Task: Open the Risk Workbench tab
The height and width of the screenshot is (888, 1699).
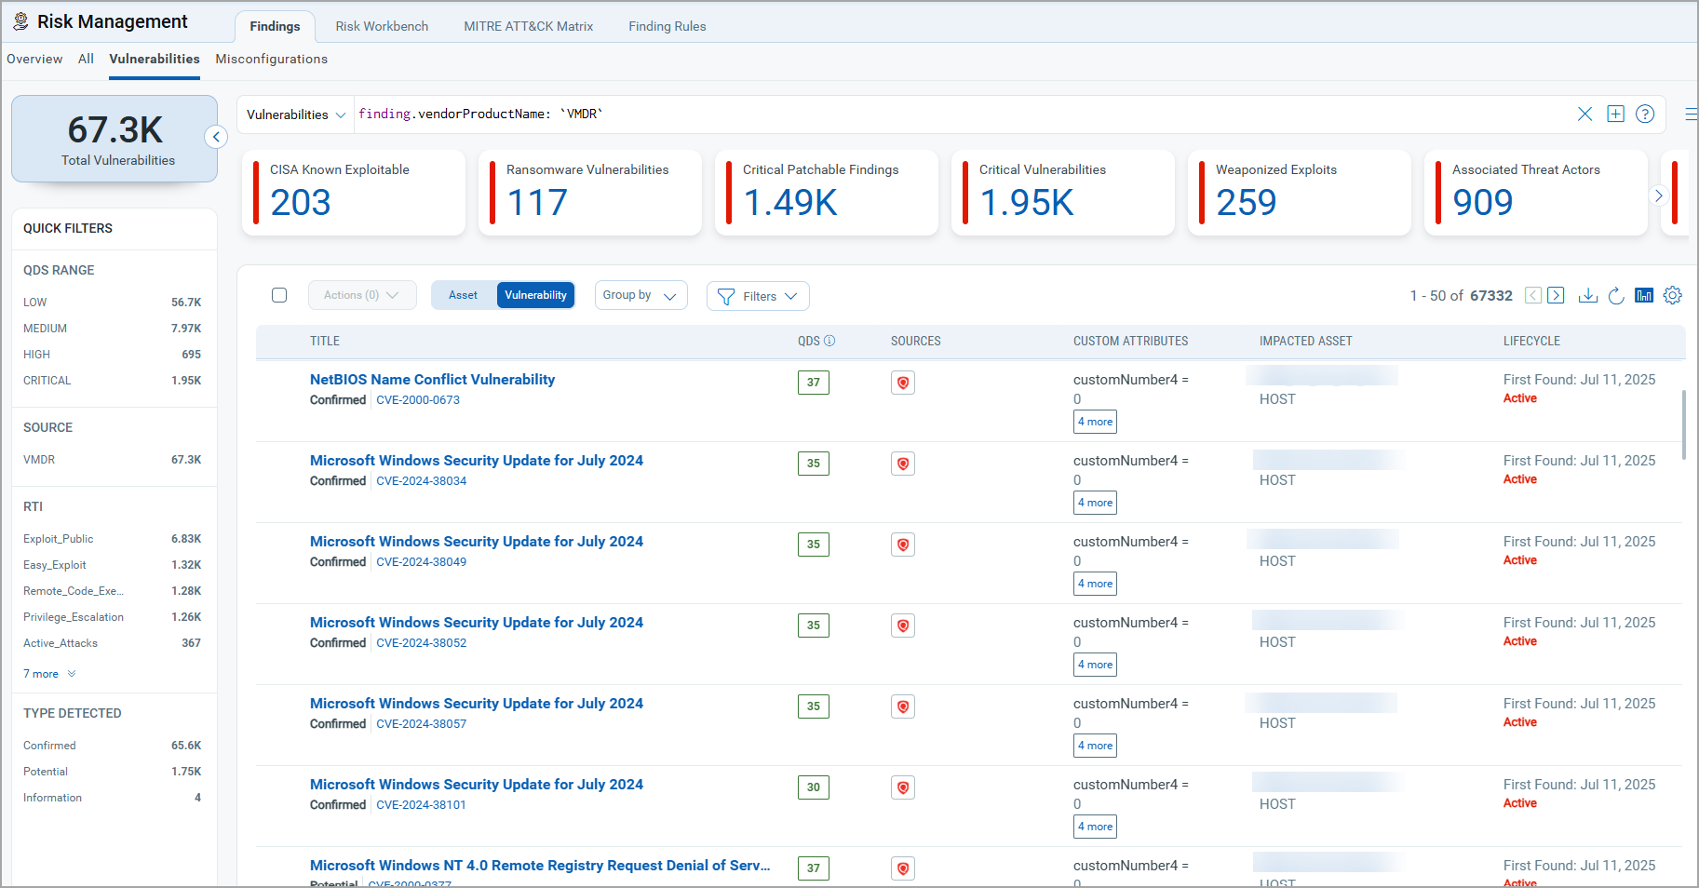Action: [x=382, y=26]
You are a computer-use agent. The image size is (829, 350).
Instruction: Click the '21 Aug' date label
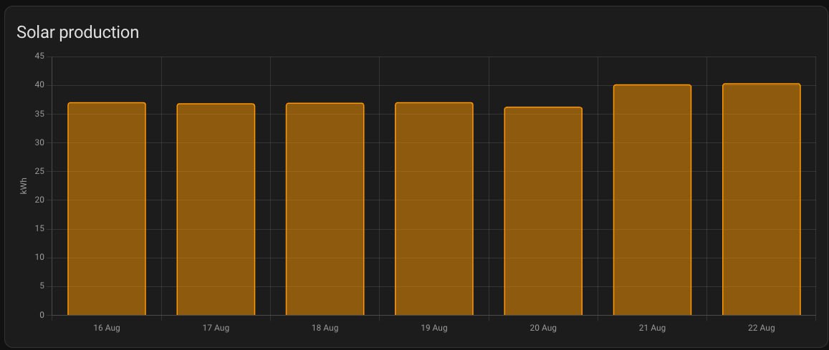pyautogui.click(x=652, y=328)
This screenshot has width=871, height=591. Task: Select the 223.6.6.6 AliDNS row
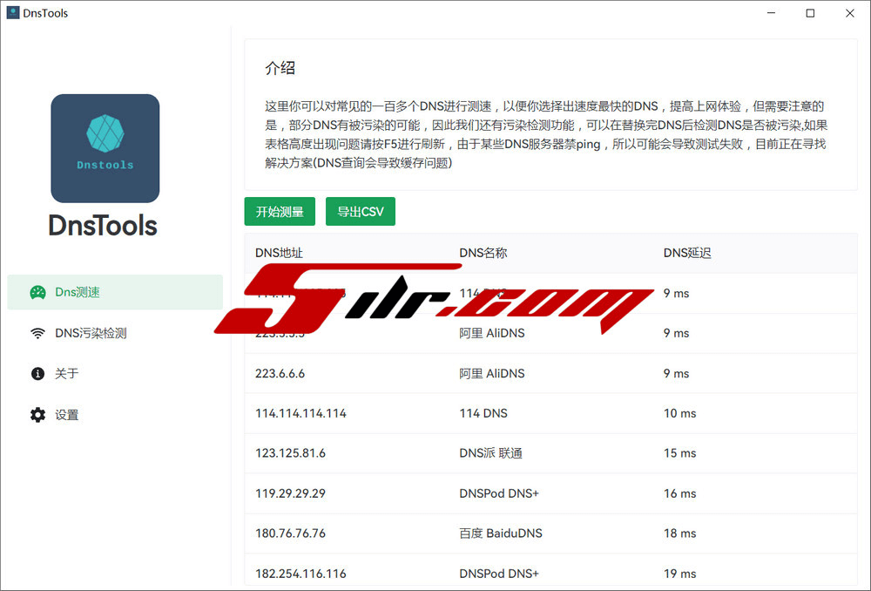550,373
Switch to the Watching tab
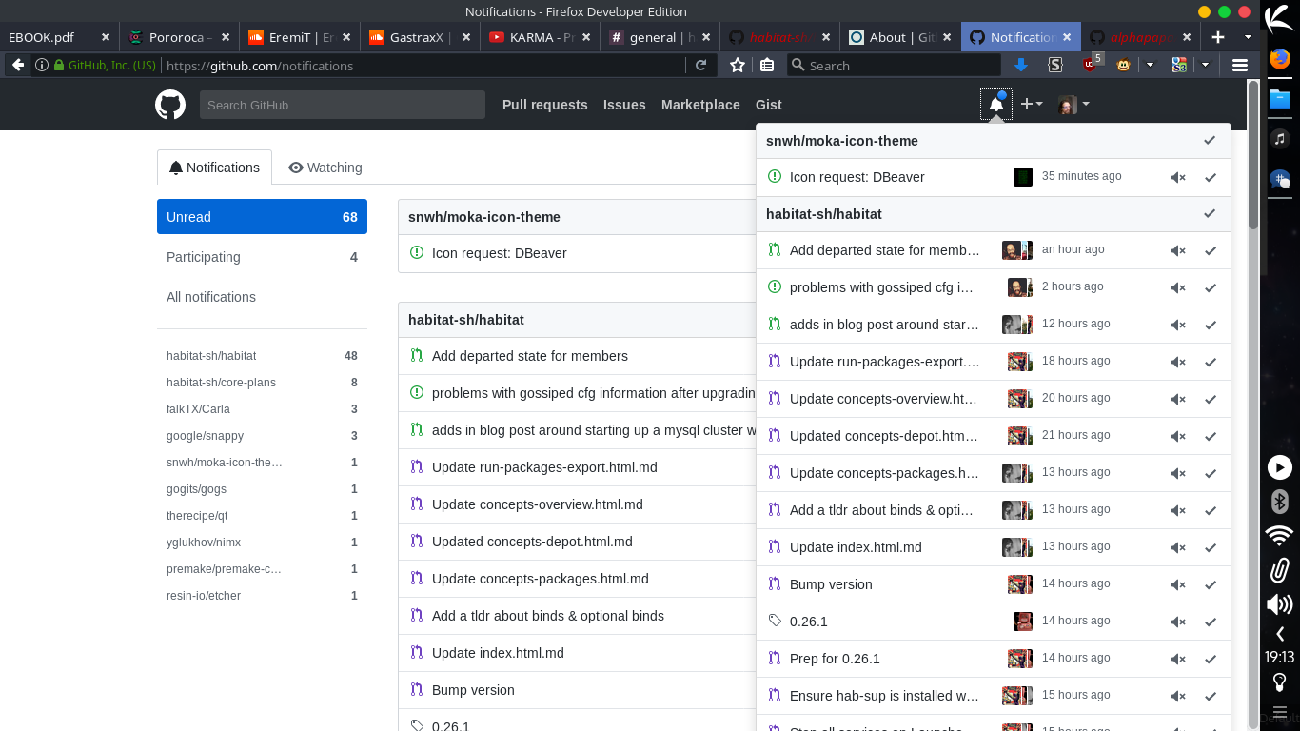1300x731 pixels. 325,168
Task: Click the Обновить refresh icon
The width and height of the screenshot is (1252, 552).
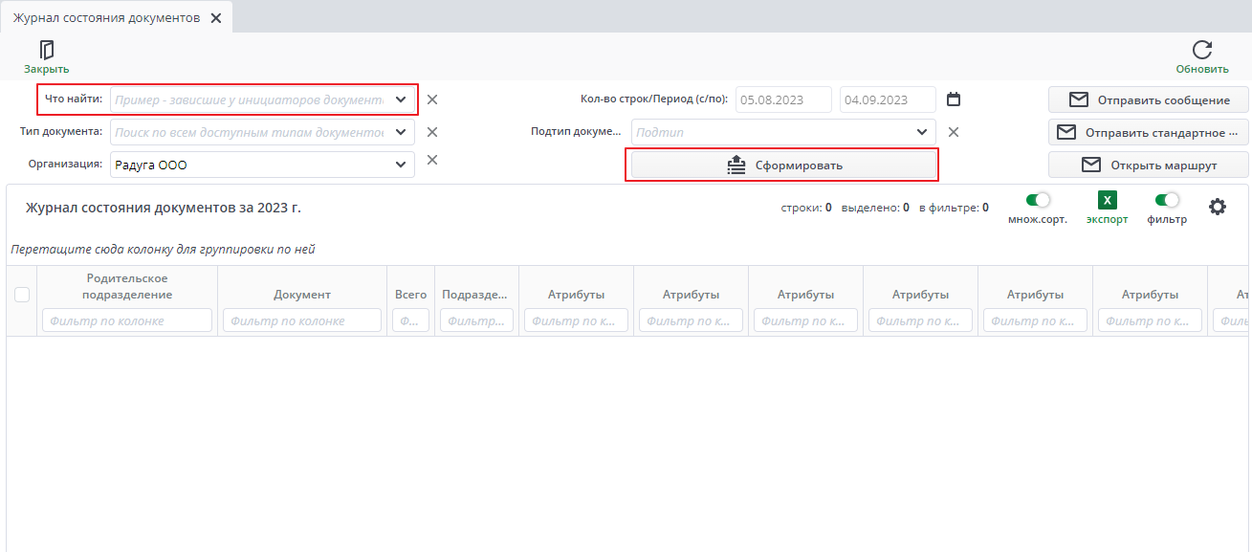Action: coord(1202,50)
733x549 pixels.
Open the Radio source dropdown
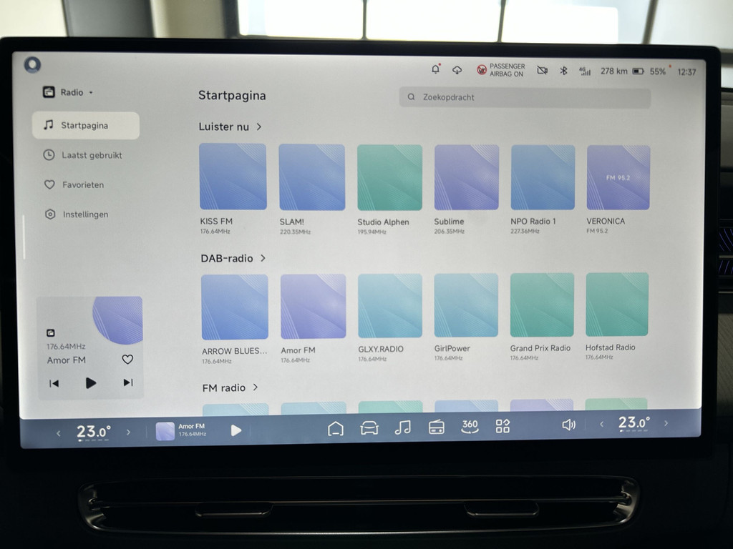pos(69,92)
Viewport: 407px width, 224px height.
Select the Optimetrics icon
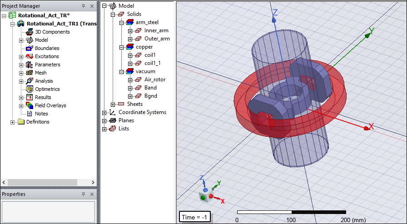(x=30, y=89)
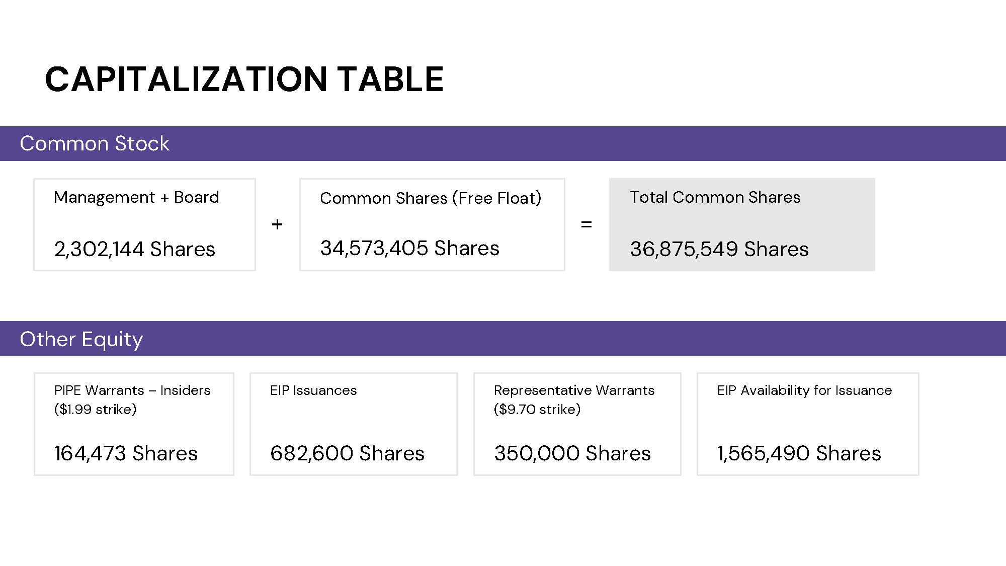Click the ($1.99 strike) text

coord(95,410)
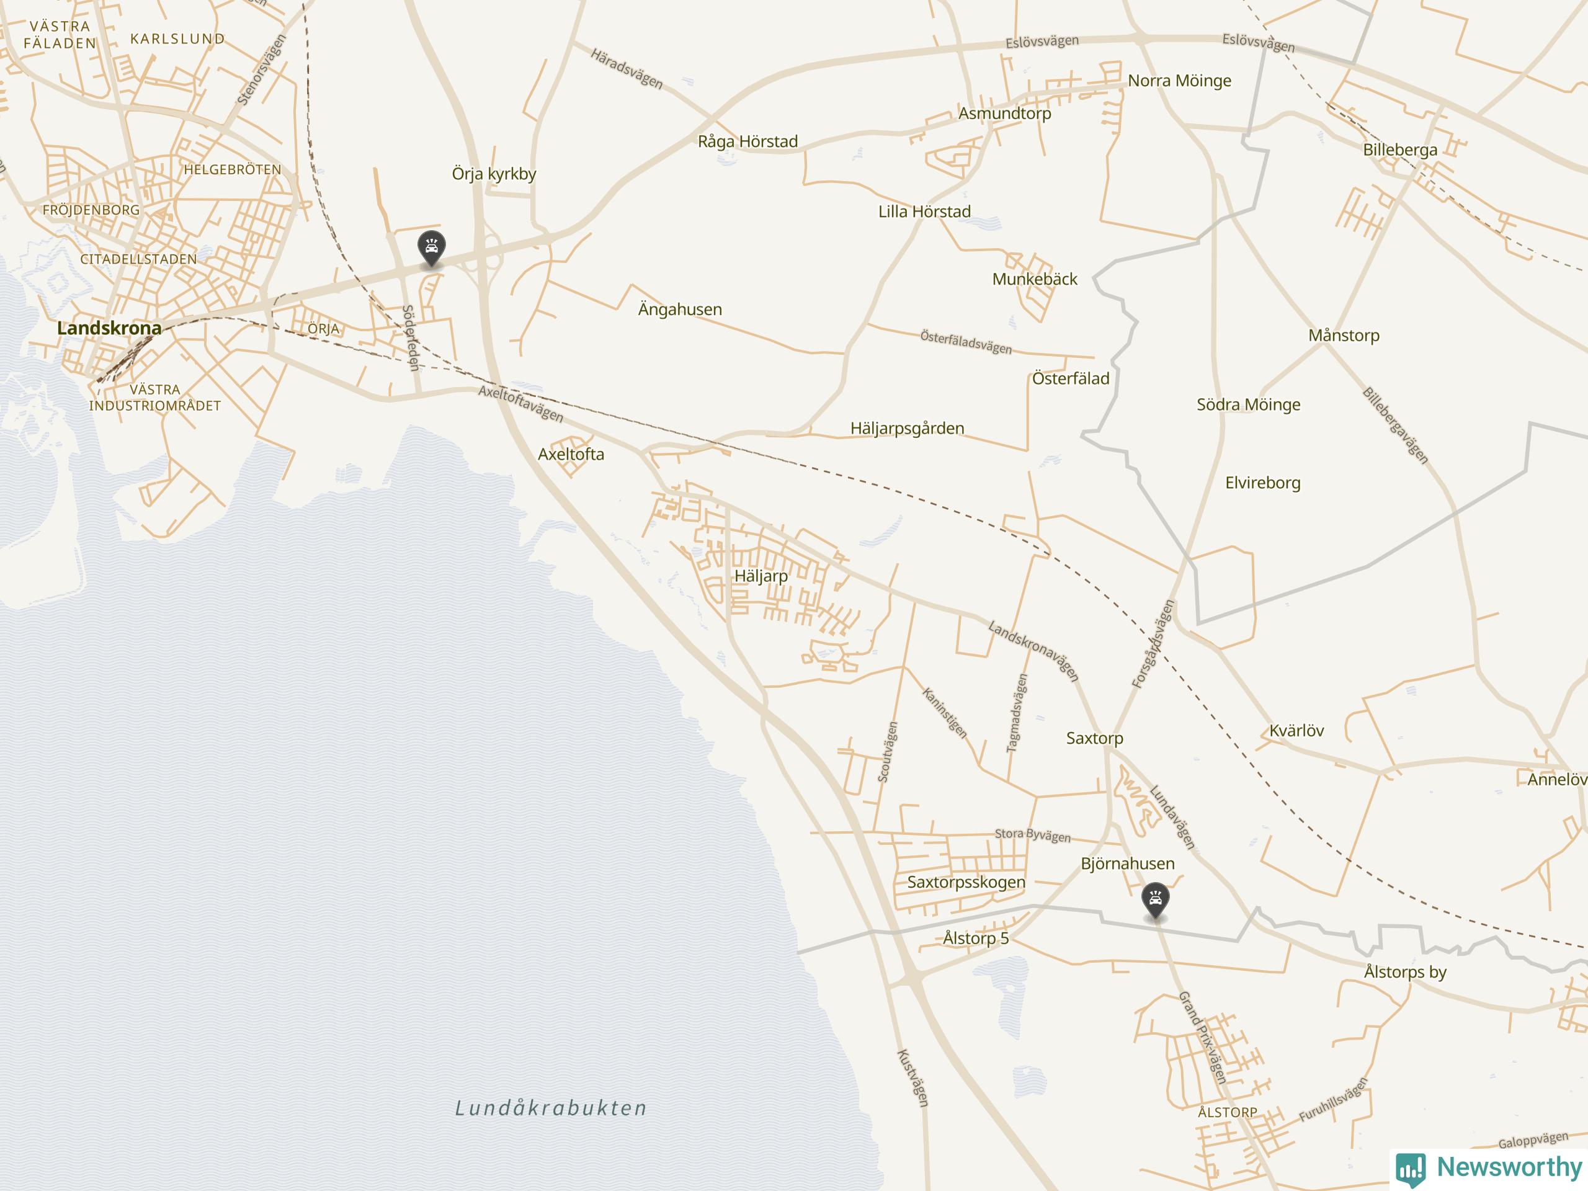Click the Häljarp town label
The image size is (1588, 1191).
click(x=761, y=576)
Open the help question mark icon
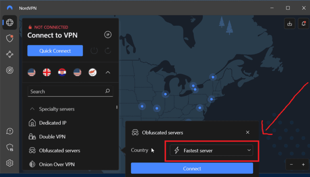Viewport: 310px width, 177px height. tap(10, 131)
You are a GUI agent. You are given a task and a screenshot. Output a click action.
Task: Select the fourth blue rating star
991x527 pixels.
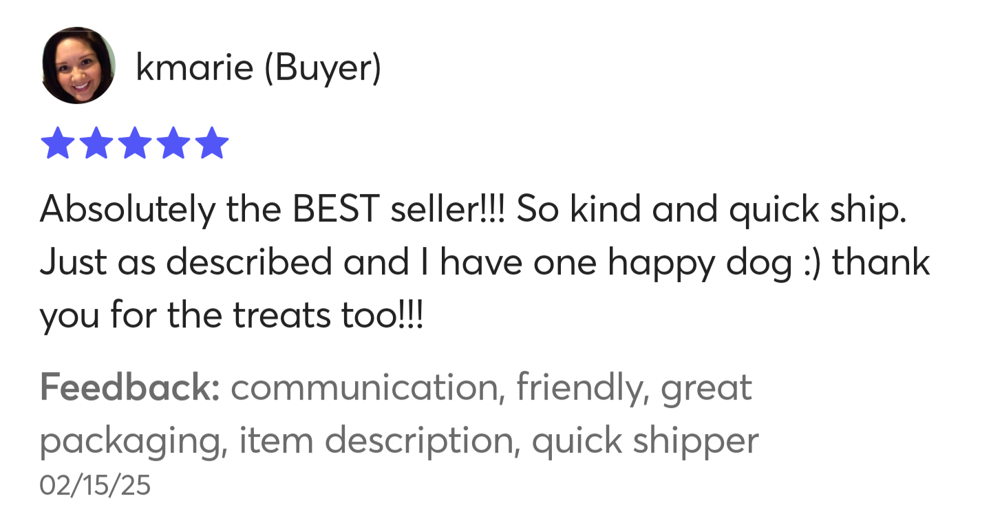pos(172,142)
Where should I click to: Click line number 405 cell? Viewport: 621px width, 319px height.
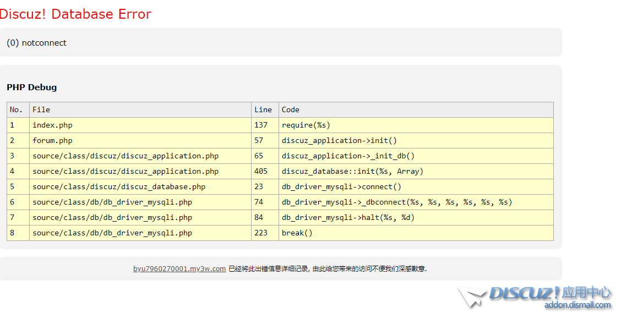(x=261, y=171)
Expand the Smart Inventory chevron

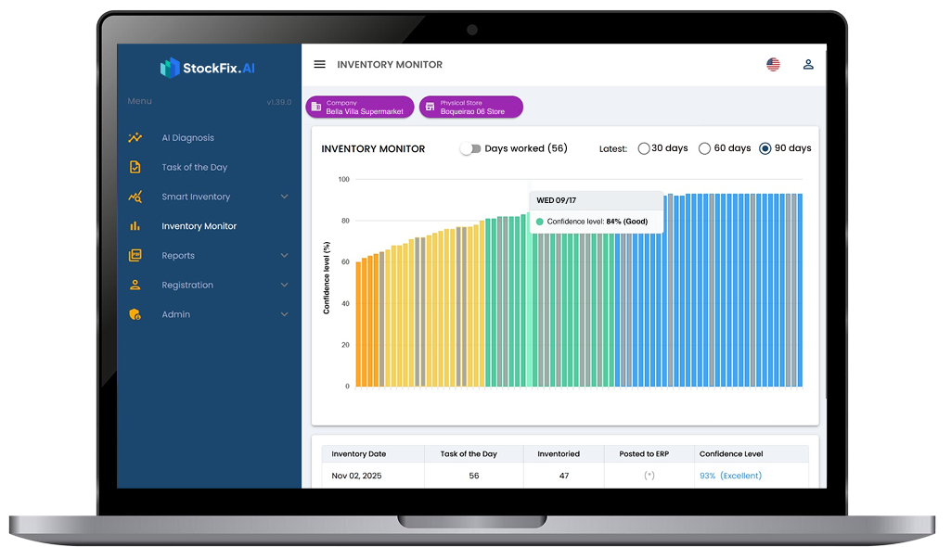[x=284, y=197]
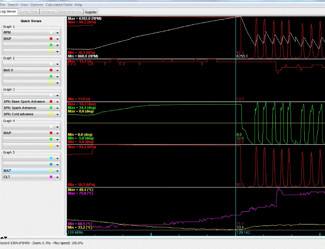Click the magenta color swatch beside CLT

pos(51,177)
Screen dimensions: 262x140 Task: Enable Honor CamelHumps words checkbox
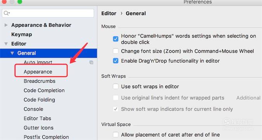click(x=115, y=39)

◆ ◆ ◆

Restate each entry word for word. Omit every picture.

§ **Output for this exercise**:
Task: Open the Risk Workbench tab
The height and width of the screenshot is (888, 1699).
Action: [x=382, y=26]
You are a computer-use agent. The image size is (829, 350).
Instruction: Click the '21 Aug' date label
pyautogui.click(x=652, y=328)
This screenshot has width=871, height=591. Task: Select the 223.6.6.6 AliDNS row
550,373
Switch to the Watching tab
1300x731 pixels. 325,168
Task: Click the Обновить refresh icon
The width and height of the screenshot is (1252, 552).
Action: coord(1202,50)
733x549 pixels.
Open the Radio source dropdown
pos(69,92)
Viewport: 407px width, 224px height.
Select the Optimetrics icon
(x=30, y=89)
Click the ($1.99 strike) text

coord(95,410)
Click the Häljarp town label
The image size is (1588, 1191).
click(x=761, y=576)
Open the help question mark icon
Viewport: 310px width, 177px height. tap(10, 131)
You are a GUI agent. You are given a task and a screenshot. Output a click action.
Task: Select the fourth blue rating star
991x527 pixels.
pos(172,142)
Where should I click to: Click line number 405 cell? Viewport: 621px width, 319px height.
(x=261, y=171)
Expand the Smart Inventory chevron

[x=284, y=197]
Click the magenta color swatch beside CLT

pos(51,177)
Screen dimensions: 262x140 Task: Enable Honor CamelHumps words checkbox
click(x=115, y=39)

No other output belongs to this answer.